Por Luis M. Alonso (21 de octubre, 2008)

Los jueces, masivamente, han elegido internet para protestar contra el Gobierno. El «caso Tirado» ha sido el detonante, al parecer, de esta insólita rebelión. Sus señorías, los magistrados, reclaman medios para poder ejercer su trabajo de la manera adecuada e independencia del poder ejecutivo. Planteada así, la revuelta es de lo más razonable.
El follón judicial se veía venir y amenazaba todavía ayer con un cierre generalizado de los juzgados. De hecho, los secretarios ya han tomado la iniciativa de plantarse. Habrá quienes piensen que los jueces se quejan por capricho. Algunos dirán, claro si todos se dedicasen como Garzón a abrir causas contra el franquismo no tendrían motivos para protestar por las condiciones de trabajo.

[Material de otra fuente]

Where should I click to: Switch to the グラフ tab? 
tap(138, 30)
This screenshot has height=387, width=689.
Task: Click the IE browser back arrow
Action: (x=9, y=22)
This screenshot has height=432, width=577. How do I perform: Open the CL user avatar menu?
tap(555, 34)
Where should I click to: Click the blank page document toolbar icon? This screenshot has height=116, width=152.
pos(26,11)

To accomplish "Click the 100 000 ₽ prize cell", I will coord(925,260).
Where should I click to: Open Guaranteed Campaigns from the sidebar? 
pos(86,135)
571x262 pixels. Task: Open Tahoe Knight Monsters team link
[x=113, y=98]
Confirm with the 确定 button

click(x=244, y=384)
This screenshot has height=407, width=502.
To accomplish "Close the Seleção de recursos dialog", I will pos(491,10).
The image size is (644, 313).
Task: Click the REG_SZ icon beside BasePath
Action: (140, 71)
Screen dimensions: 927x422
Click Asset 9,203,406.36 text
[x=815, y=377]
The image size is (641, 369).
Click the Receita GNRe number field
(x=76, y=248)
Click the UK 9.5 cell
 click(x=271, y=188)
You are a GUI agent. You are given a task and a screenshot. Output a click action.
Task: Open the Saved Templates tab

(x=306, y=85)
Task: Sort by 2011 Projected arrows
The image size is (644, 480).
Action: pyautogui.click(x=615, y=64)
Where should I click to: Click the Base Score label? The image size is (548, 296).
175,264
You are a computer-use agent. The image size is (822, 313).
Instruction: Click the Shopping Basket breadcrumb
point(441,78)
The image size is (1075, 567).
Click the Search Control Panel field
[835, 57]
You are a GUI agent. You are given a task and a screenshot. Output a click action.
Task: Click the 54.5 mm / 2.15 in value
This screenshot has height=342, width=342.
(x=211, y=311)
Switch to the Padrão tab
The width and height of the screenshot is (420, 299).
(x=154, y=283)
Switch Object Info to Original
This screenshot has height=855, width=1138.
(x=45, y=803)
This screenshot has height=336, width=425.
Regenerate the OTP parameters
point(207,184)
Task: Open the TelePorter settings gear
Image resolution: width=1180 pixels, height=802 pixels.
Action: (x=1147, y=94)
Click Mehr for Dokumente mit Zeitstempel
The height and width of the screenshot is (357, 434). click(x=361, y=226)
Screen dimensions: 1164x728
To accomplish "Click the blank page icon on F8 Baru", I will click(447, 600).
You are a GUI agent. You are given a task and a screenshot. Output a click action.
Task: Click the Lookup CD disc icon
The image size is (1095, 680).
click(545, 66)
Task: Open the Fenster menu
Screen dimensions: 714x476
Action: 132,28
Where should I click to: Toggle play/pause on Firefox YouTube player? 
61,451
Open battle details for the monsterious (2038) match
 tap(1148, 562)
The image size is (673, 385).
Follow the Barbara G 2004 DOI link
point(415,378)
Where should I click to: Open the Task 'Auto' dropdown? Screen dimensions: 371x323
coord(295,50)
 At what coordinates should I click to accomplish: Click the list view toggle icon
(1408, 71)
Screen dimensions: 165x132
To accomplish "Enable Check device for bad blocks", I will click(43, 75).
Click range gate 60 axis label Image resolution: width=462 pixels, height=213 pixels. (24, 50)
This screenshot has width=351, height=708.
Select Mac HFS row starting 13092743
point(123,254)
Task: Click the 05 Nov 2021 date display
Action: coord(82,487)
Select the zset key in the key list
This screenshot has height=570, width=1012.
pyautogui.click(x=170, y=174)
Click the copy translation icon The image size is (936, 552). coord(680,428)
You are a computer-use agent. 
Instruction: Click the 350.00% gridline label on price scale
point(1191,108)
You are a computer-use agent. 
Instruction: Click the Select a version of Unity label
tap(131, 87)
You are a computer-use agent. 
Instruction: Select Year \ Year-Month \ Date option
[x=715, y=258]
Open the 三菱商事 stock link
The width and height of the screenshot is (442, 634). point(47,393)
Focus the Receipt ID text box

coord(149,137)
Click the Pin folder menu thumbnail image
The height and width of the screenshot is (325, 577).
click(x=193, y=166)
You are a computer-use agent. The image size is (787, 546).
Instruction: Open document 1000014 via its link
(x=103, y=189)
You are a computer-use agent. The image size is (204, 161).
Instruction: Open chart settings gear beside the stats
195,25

Garzón desconoce lo que son los atascos en la justicia: sus detenidos entran por una puerta y salen por la otra. Las instrucciones de sus casos son agilísimas, a veces etéreas según lo que dicen algunos de sus propios compañeros. Por ejemplo, los sospechosos de ayudar a los terroristas de la célula que detuvo a finales de la pasada semana ya han quedado libres. Los que permanecen en la jaula es porque ya estaban encerrados por culpa de otros delitos.
El juez de la Audiencia Nacional, por mucho que quiera dedicarse a esto y a lo otro, no puede desviarse, como cualquier persona sensata sabrá comprender, de ese destino universal de poner a la historia y a sus personajes en el banquillo. Ahora y aquí ha empezado por Franco, pero nadie nos asegura que mañana otro día pueda darle por encausar a Recaredo. Es disculpable, por tanto, que se mantenga al margen de este clamor que ya ha recibido el nombre de 8 de octubre.
La rebelión de la puñeta está en la red, cosa insólita, y no lo digo sólo por el vuelillo de los puños de sus señorías magistrados, sino por las molestias que puede acarrear en unos tribunales ya colapsados.